Nur zur Erinnerung, Herr Andresen: Beihilfe zur Steuerhinterziehung ist strafbar und damit nicht irgendwie ein Bagatelldelikt, wie Sie versucht haben, uns das weiszumachen.

Frau Kollegin Raudies, wir sind uns in der Sache zwar nicht an jeder Stelle einig, aber Sie haben Ihren Antrag sehr sachlich begründet. Ich will Ihnen sagen, worin die Differenz zwischen Ihrer Fraktion und unserer Fraktion beim Ankauf von Steuer-CDs liegt. Wir haben unsere Position sehr deutlich gemacht. Ich bleibe dabei, dass sich der Staat nicht am Ankauf von gestohlenen Daten beteiligen darf.

(Beifall FDP und PIRATEN)

Wenn Sie ernsthaft der Meinung sind, hier heilige der Zweck jedes Mittel, dann sagen Sie, dass Geschäfte mit Kriminellen rechtens sind. Darum handelt es sich. Es sind Kriminelle, die Daten gestohlen haben. Wir bleiben bei der Auffassung, dass der Zweck eben nicht alle Mittel heiligt. Deswegen haben wir das in unserem Alternativvorschlag ausdrücklich aufgenommen.

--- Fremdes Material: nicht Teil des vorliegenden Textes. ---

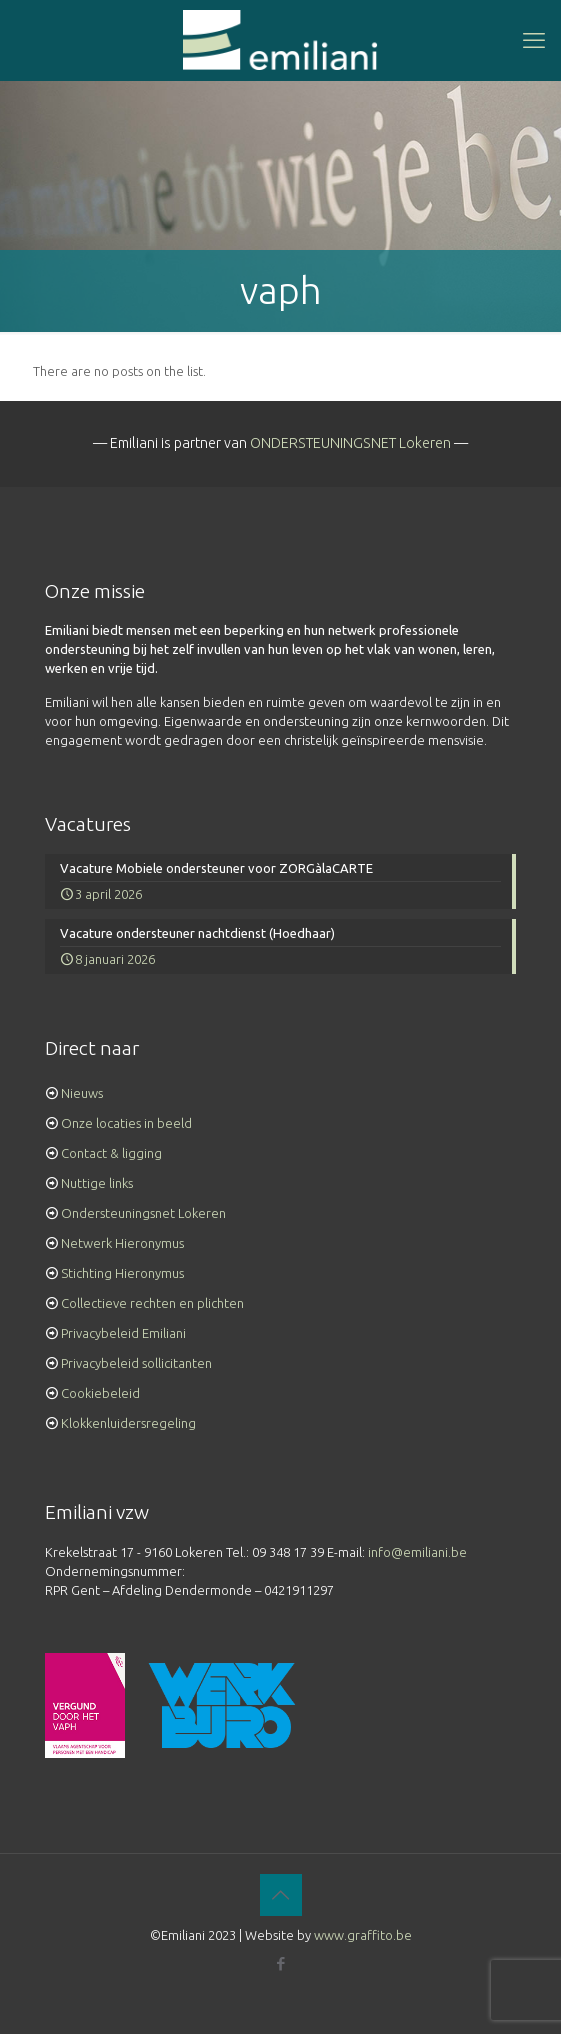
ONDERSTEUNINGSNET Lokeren (350, 443)
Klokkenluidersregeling (128, 1423)
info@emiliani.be (417, 1552)
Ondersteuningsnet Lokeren (143, 1213)
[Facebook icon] (280, 1963)
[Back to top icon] (281, 1895)
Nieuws (82, 1093)
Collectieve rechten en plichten (152, 1303)
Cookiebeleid (100, 1393)
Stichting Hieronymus (122, 1273)
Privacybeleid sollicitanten (136, 1363)
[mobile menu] (534, 40)
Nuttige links (97, 1183)
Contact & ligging (111, 1153)
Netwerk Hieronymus (122, 1243)
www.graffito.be (363, 1935)
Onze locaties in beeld (126, 1123)
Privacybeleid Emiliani (123, 1333)
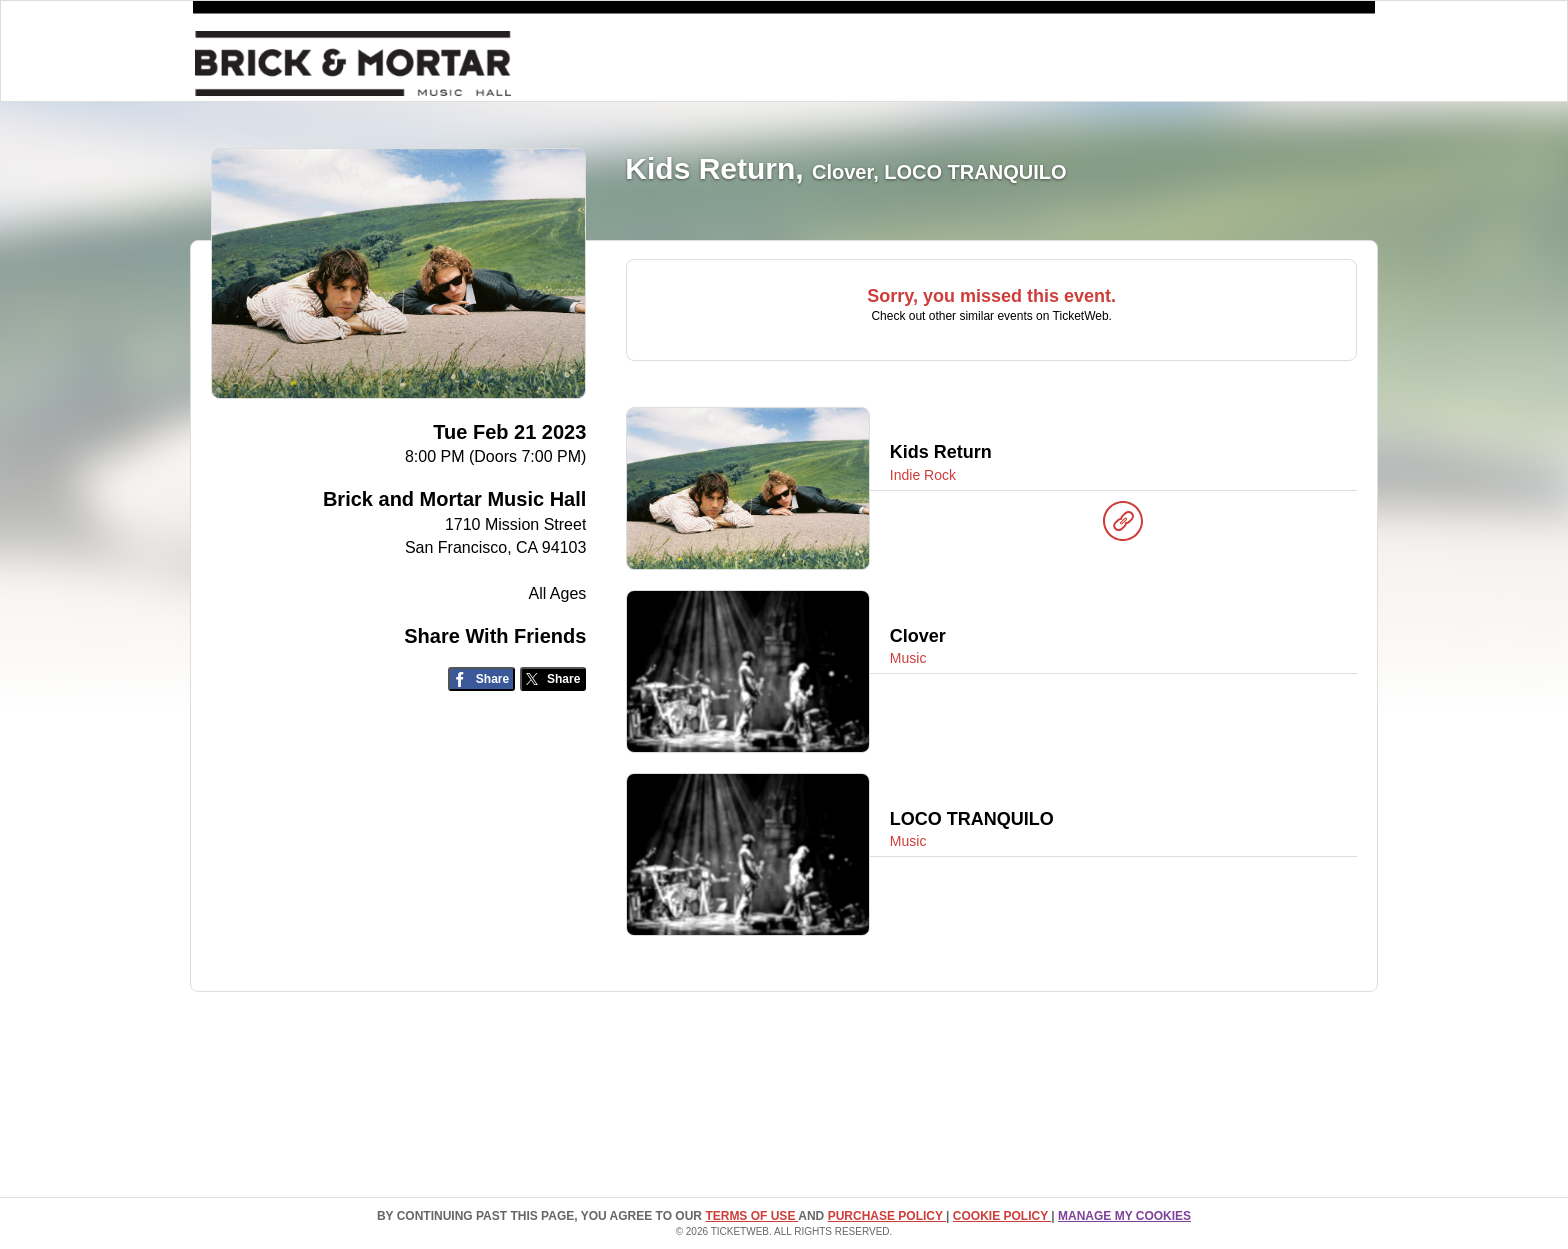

(Beifall FDP und PIRATEN - Zuruf)

- Herr Kollege Stegner, ich weiß, dass Sie das anders sehen. Ich bitte aber auch Sie, gerade bei solchen Debatten zu unterlassen, so zu tun, als ob jemand, der in der Sache eine andere Auffassung als Sie hat, Ihnen immer moralisch unterlegen sei. Ich glaube nicht, dass unsere Position eine moralisch unterlegene Position ist, nur weil Sie sagen: Hier darf der Staat auf einmal selbst zum Hehler werden und mit geklauten Daten Geschäfte machen.

(Beifall FDP und PIRATEN)

Ich sehe das dezidiert anders. Ich finde Ihre Haltung -

(Zuruf)

(Vizepräsidentin Marlies Fritzen)

- In der Sache mögen Sie eine andere Auffassung haben. Aber diese moralische Überheblichkeit, Herr Dr. Stegner, ist unerträglich. Ich glaube, sie hilft in der Sache keinesfalls weiter. Sie stößt allenfalls ab.

Ich bedanke mich für Ihre Aufmerksamkeit. Selbstverständlich schließe ich mich dem Antrag auf Ausschussüberweisung an. Ich bin gespannt, wie die -

Herr Kollege, ich bitte Sie, Ihren letzten Satz zu formulieren.

Sie merken, ich bin in meinem letzten Satz: Ich bin gespannt, wie erklärt werden soll, dass mit gestohlenen Daten Geschäfte gemacht werden sollen. Herzlichen Dank.